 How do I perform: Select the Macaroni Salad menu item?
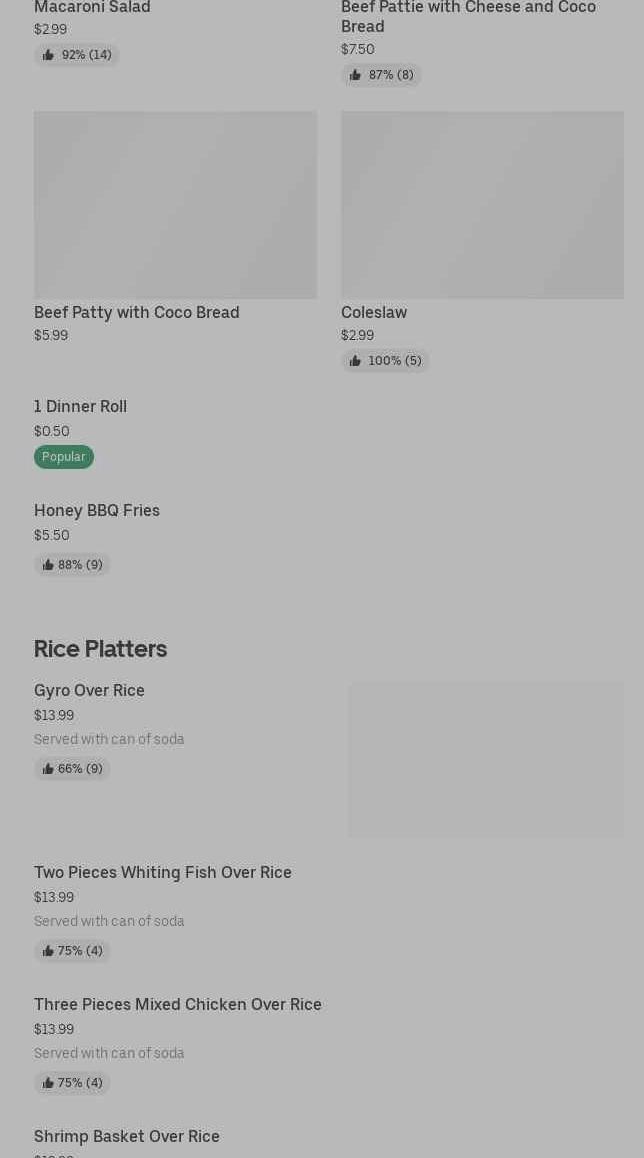[x=92, y=8]
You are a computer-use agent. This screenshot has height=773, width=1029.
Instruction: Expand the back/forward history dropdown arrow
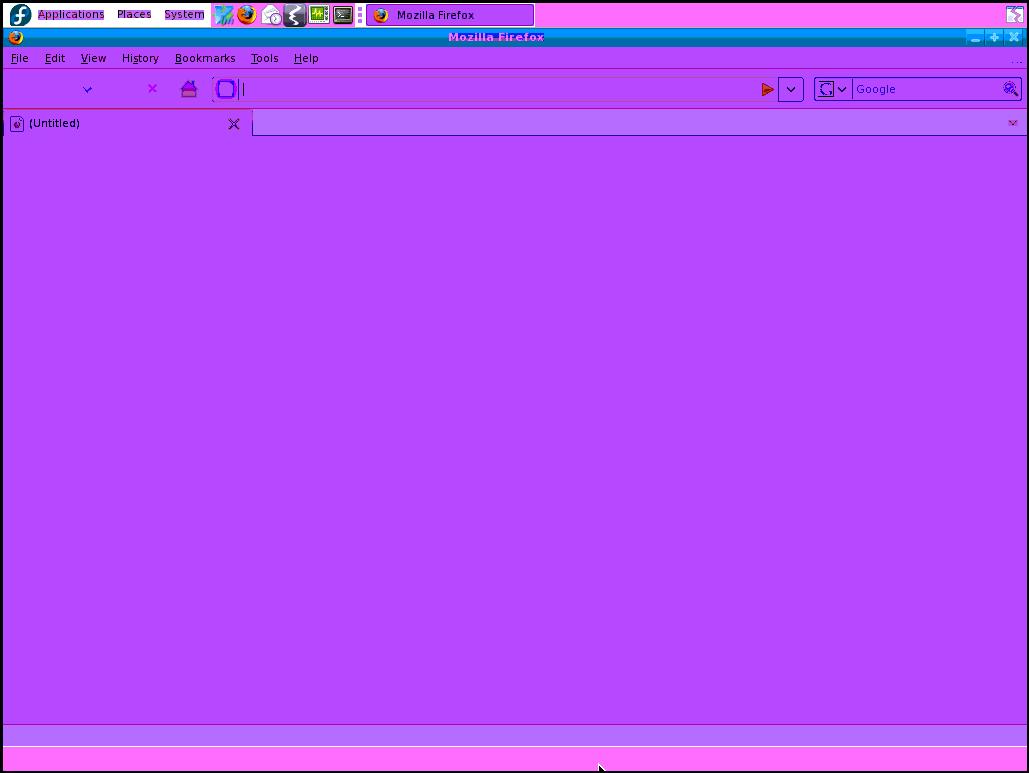point(87,89)
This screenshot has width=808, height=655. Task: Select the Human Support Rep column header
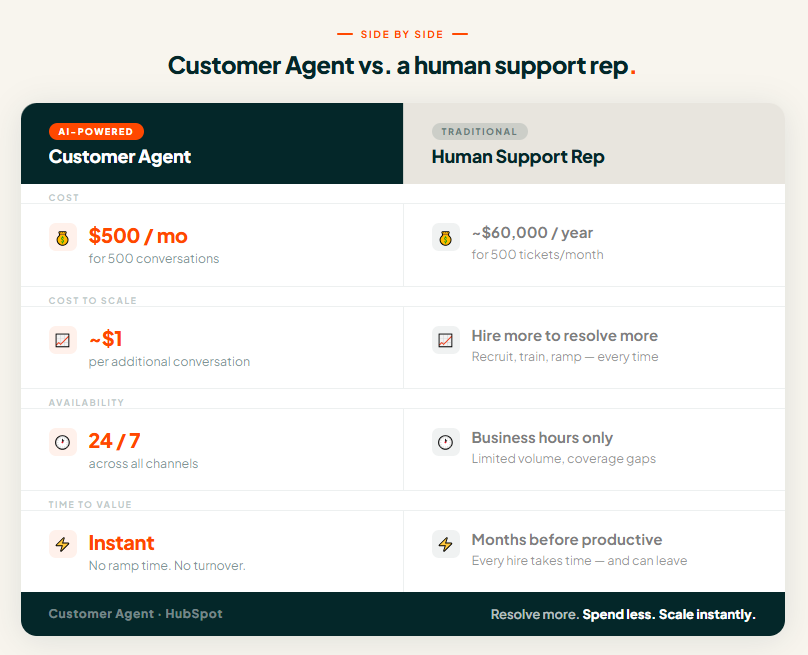click(x=518, y=157)
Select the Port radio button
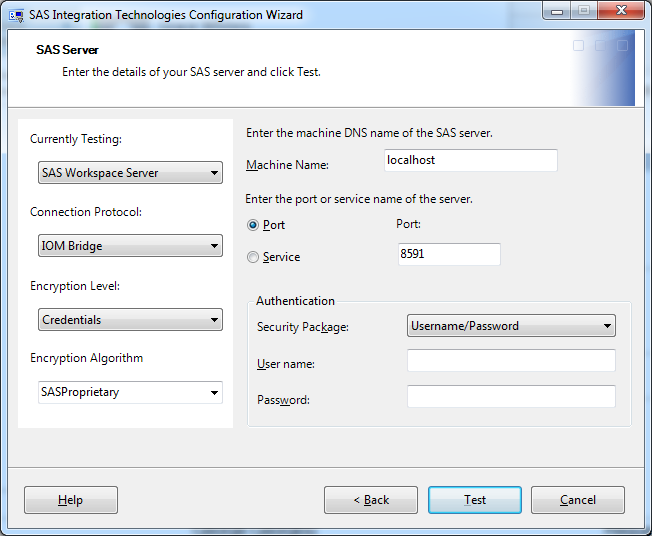652x536 pixels. pyautogui.click(x=253, y=225)
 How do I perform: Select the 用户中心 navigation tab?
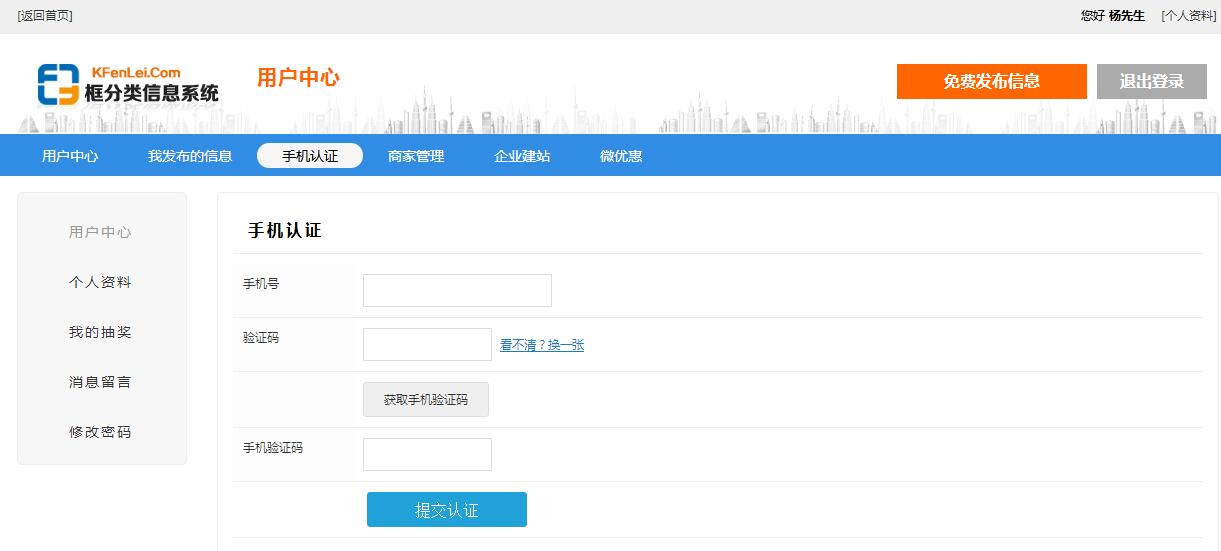(x=70, y=156)
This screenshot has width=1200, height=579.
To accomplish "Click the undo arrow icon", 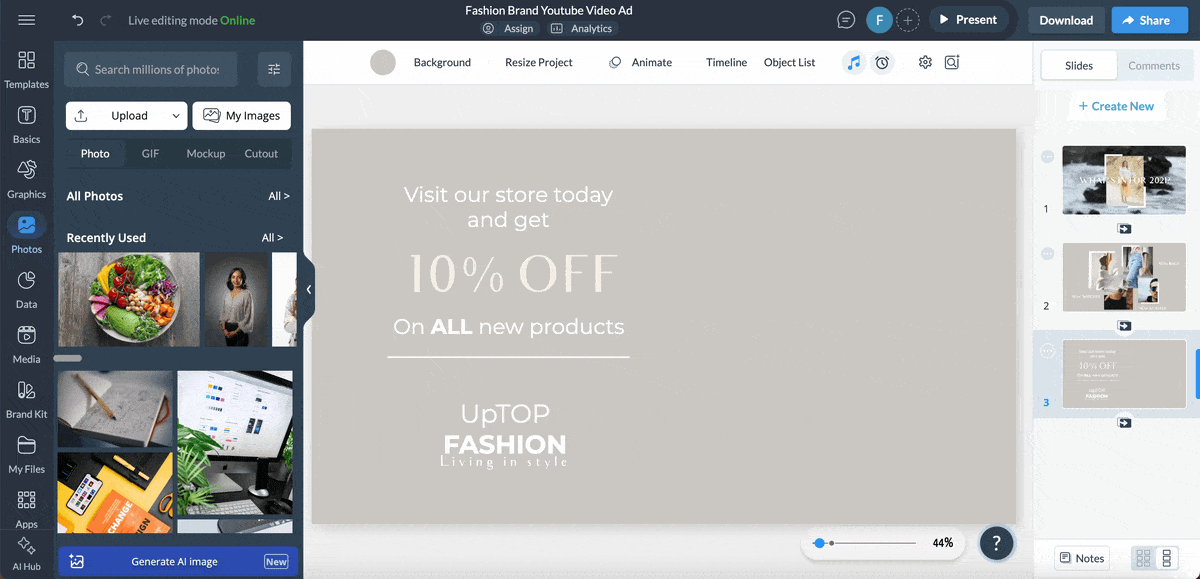I will tap(78, 20).
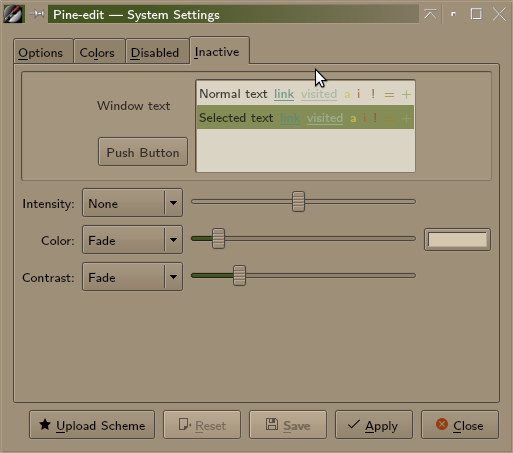
Task: Click the app icon in the title bar
Action: click(14, 14)
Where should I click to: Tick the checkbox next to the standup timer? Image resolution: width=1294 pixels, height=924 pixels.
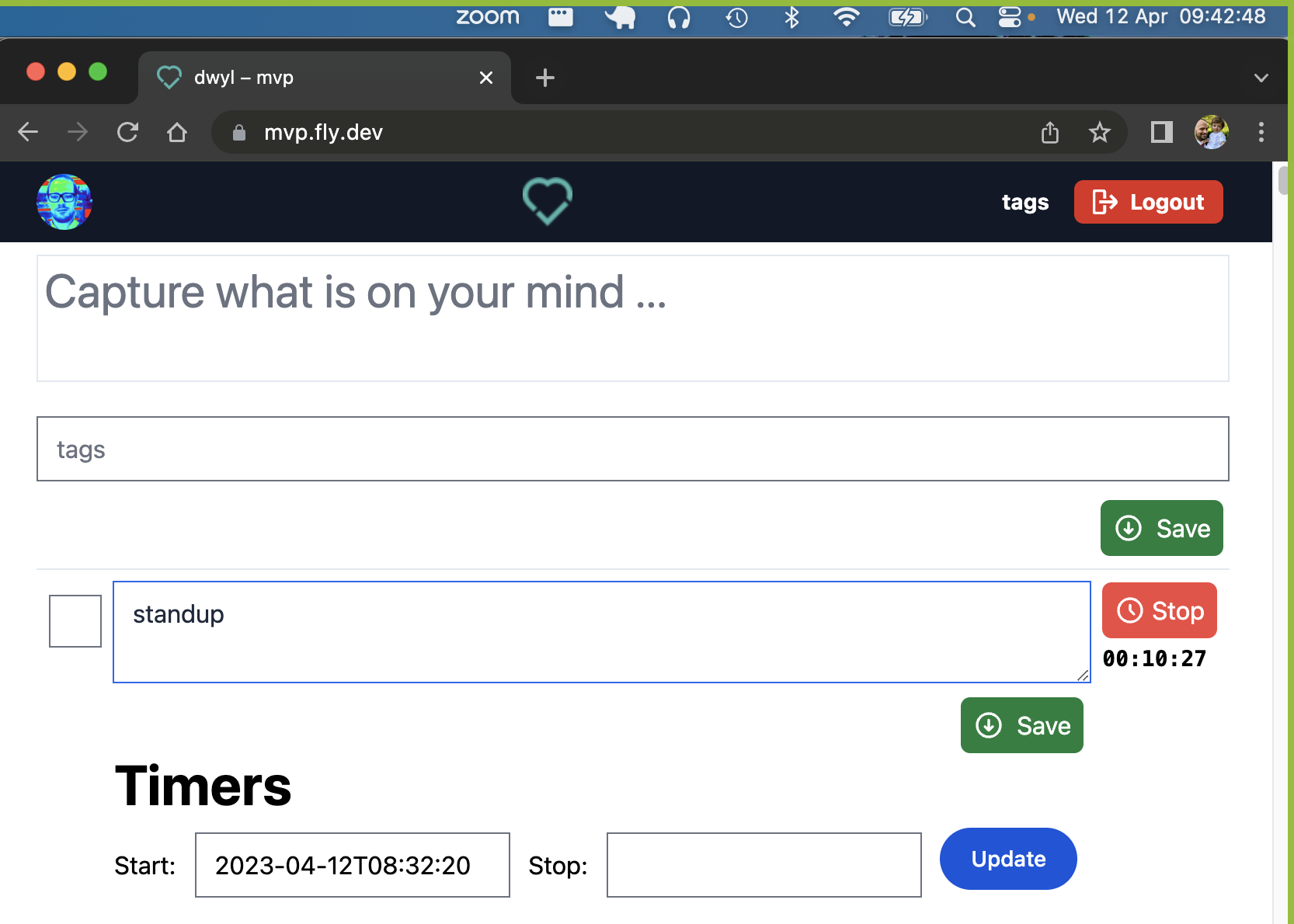point(75,620)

▶ Written exercise: Copy the material word for word, starting at the line containing "Where should I" and continuing through the end of the material, including both ends. Leave the pictures out.

▶ Response for this exercise:
Where should I click to: Tick the checkbox next to the standup timer? Image resolution: width=1294 pixels, height=924 pixels.
point(75,620)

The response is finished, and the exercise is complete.